(DATA SHOWN)

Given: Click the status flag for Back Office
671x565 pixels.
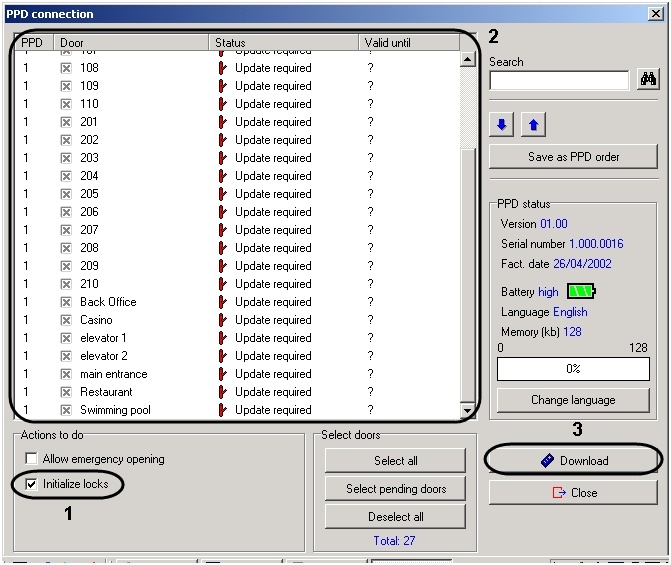Looking at the screenshot, I should 222,302.
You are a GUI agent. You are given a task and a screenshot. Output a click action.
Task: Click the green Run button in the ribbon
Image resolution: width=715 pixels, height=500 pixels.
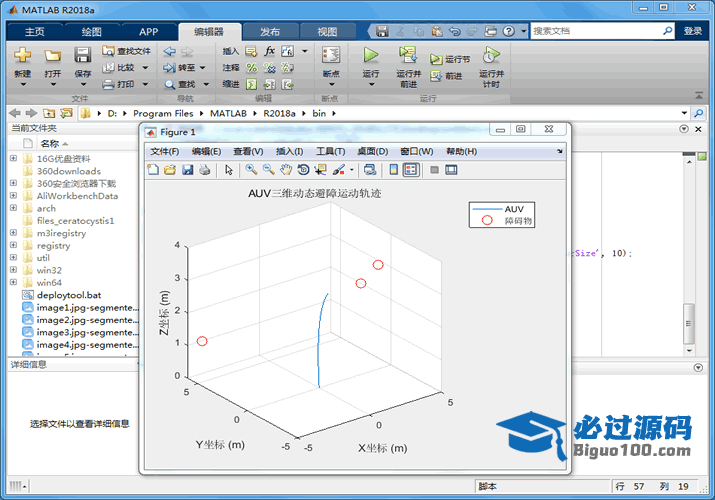click(x=371, y=60)
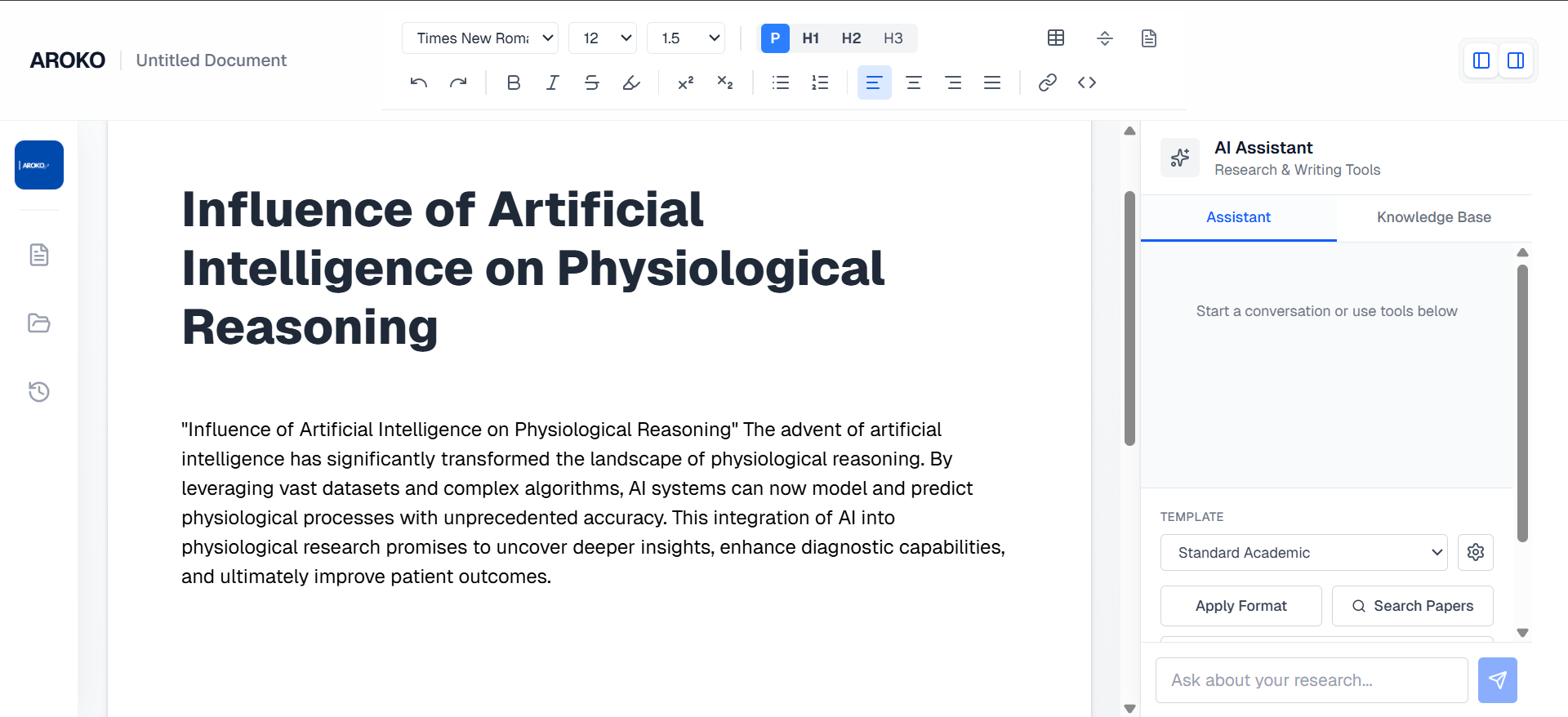Viewport: 1568px width, 717px height.
Task: Select the H2 heading style
Action: (851, 38)
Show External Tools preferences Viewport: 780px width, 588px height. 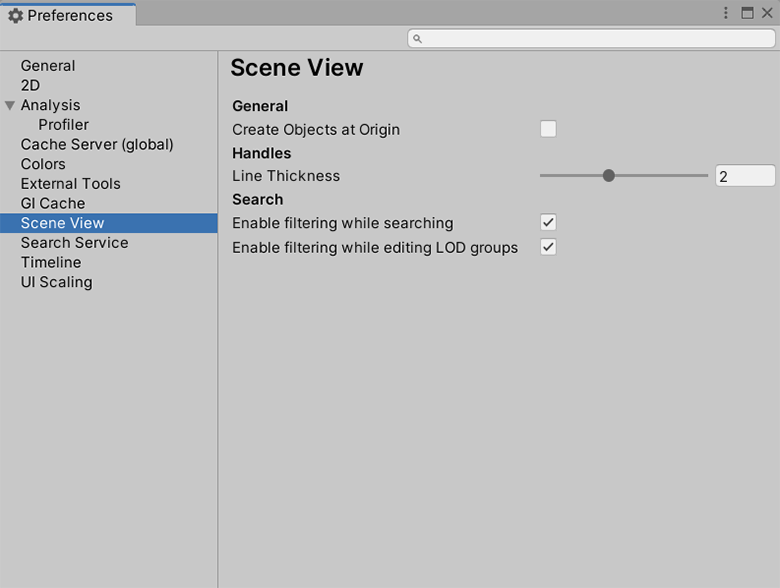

(End DATA SHOWN)

Retype precisely, and only, the lines from the one holding "671x565 pixels." through the final line of the data above, with the pictures omitted.

671x565 pixels.
Looking at the screenshot, I should 222,302.
You are a GUI agent. You are given a task and a screenshot. Output a click action.
Task: Click the green Run button in the ribbon
Image resolution: width=715 pixels, height=500 pixels.
click(x=371, y=60)
Viewport: 1568px width, 717px height.
Task: Select the H2 heading style
Action: (851, 38)
Show External Tools preferences Viewport: 780px width, 588px height. 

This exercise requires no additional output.